Simultaneous measurement of T_c and whole-cell currents. (A) Changes in T_c (solid line) and whole-cell currents (circles) induced by the indicated changes in OSM_o. The whole-cell current was identified as I_Cl,swell. (B) Correlation between T_c and I_Cl,swell during the experiment shown in A. (C) Average increase in CSA and T_c in dialyzed cells (n = 8) after 200 s in hypotonic solution (240 mOsm).

Figure 3

Changes in T_c and I_Cl,swell during a prolonged reduction of OSM_o. (A) Changes in T_c (solid line) and I_Cl,swell (circles) as OSM_o was lowered from 320 to 240 mOsm. (B) Average current density (circles) and relative volume V/V₀ (solid line) during a 450-s reduction of OSM₀ from 320 to 240 mOsm (n = 10). The broken line in A and B represents the best fit of the model.

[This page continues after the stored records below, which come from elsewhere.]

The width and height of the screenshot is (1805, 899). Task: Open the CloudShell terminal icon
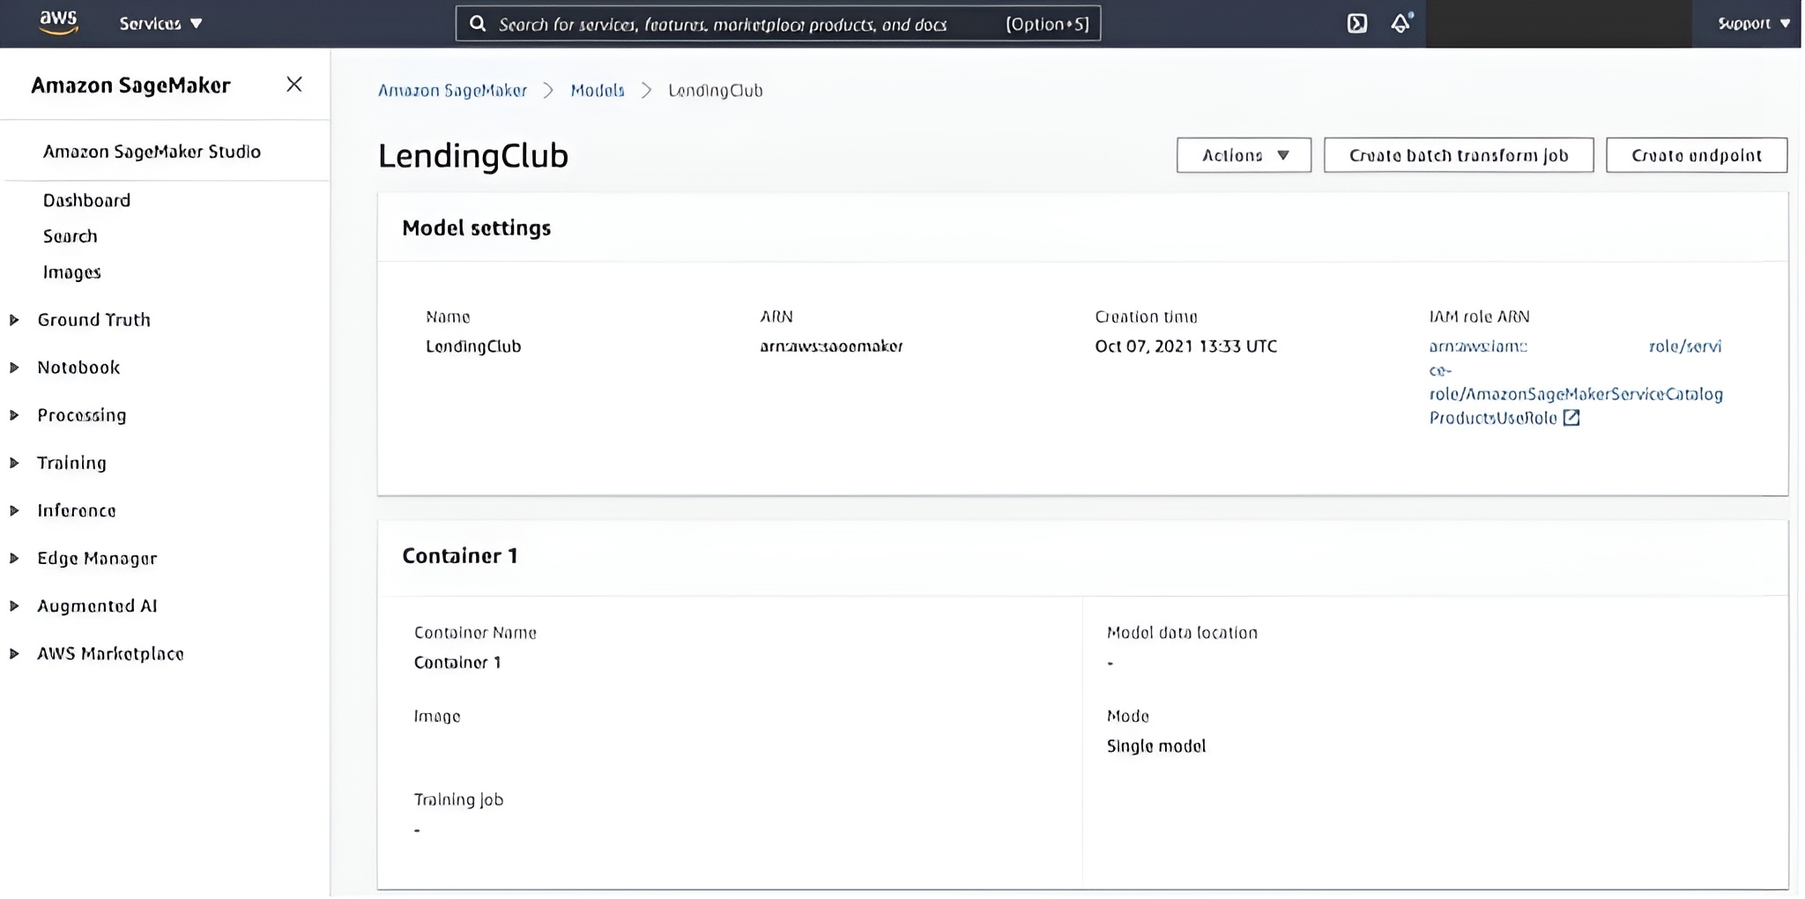click(x=1356, y=24)
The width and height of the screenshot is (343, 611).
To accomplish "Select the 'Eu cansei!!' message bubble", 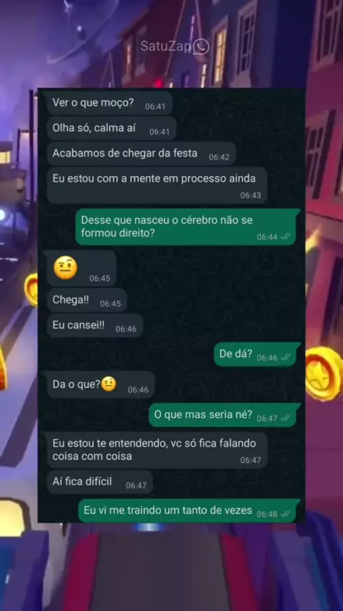I will pyautogui.click(x=94, y=326).
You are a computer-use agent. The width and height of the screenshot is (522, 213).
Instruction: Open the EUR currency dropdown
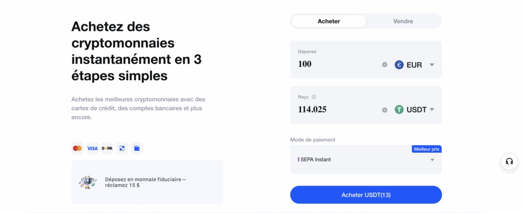pos(414,65)
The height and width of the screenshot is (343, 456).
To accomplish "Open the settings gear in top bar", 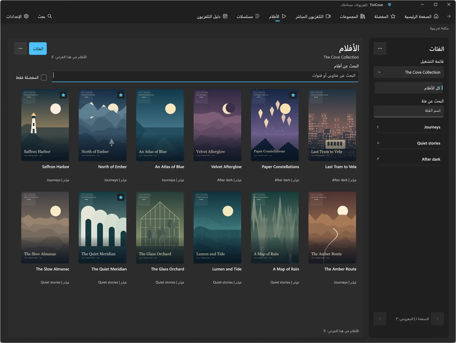I will click(x=26, y=16).
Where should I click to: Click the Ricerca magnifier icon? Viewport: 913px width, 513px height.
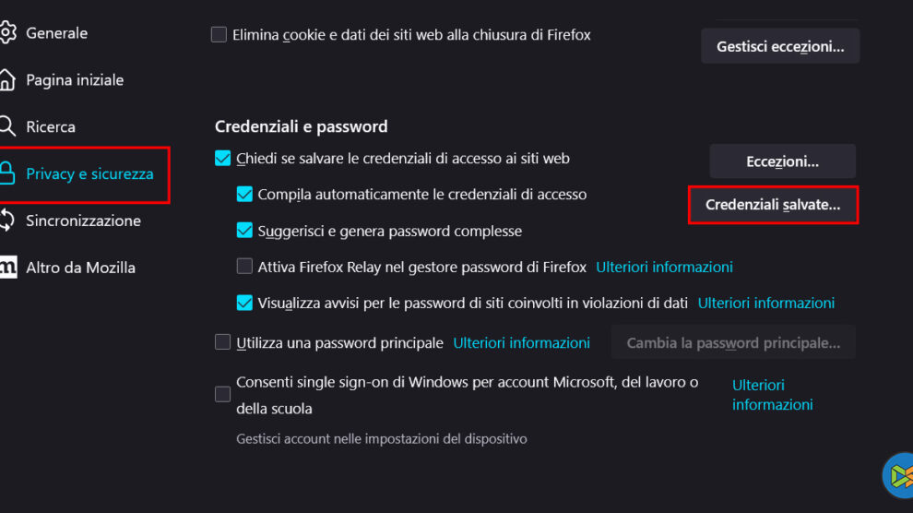tap(7, 126)

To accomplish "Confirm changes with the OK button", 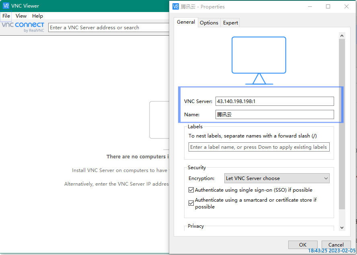I will pyautogui.click(x=303, y=245).
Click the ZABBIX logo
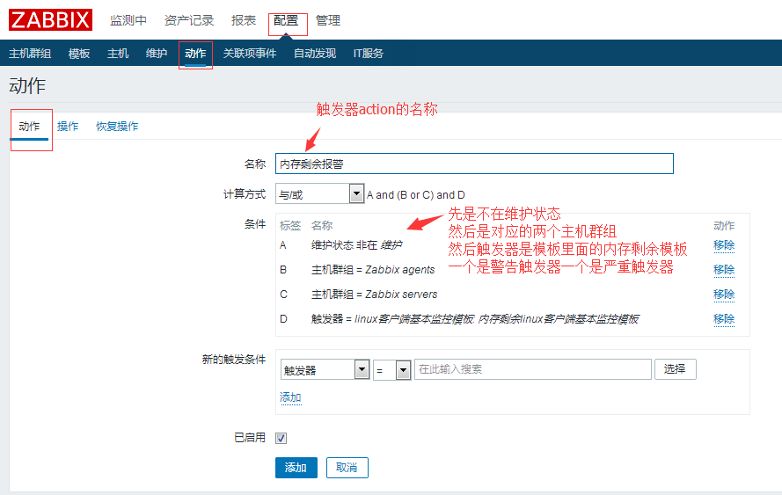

In this panel, time 0 corresponds to the time at which OSM_o was reduced. (C) Model prediction of V/V₀ (solid lines) and Γ_i (broken lines) for dialyzed (d) and nondialyzed (nd) cells.

Figure 4

Comparison of experimental data of T_c and I_Cl,swell with model predictions of V/V₀ and Γ_i during stepwise changes in OSM_o. (A) T_c (solid line) and I_Cl,swell (circles) as OSM_o is stepped first to 240 mOsm and thereafter to 200 mOsm. (B) Model prediction of cell volume (solid line) and Γ_i (broken line) for the experiment shown in A. (C) T_c (solid line) and I_Cl,swell (circles) as OSM_o is stepped first to 200 mOsm and thereafter to 240 mOsm. (D) Same as B for the experiment shown in C.

Figure 5

T_c and I_Cl,swell in cells dialyzed with pipette solutions with altered osmolality and/or salt content. (A) Activation of I_Cl,swell (circles) without any increase in T_c (solid line) in a cell dialyzed with a low-salt pipette solution (Γ_p = 125 mM; 290 mOsm), further activation of I_Cl,swell by reducing OSM_o to 240 mOsm and inactivation of I_Cl,swell by increasing OSM_o to 400 mOsm. (B) Model prediction of V/V₀ (solid line) and Γ_i (broken line) for the experiment shown in A. (C) Increase in T_c (solid line) without significant activation of I_Cl,swell (circles) in a cell dialyzed with a high-salt pipette solution (Γ_p = 195 mM; 365 mOsm). Reducing OSM_o to 240 mOsm causes further cell swelling and activation of I_Cl,swell. (D) Same as B for the experiment shown in C. (E) Increase in T_c (solid line) and activation of I_Cl,swell (circles) in a cell dialyzed with a hypertonic pipette solution with normal salt content (Γ_p = 155 mM; 365 mOsm). (F) Same as B for the experiment shown in E.

Figure 6

Application of negative pressure to the patch pipette does not affect activation of I_Cl,swell. (A) After break-in (time 0), a constant negative pressure was applied on the patch pipette, causing extensive shrinkage of the cell. Reducing OSM_o to 240 mOsm causes an increase of T_c (solid line) to levels that remain below the resting T_c (indicated by the broken line). Neither activation nor deactivation of I_Cl,swell (circles) is affected by the negative pressure. (B) Model prediction of V/V_o (solid line) and Γ_i (broken line) for the experiment shown in A.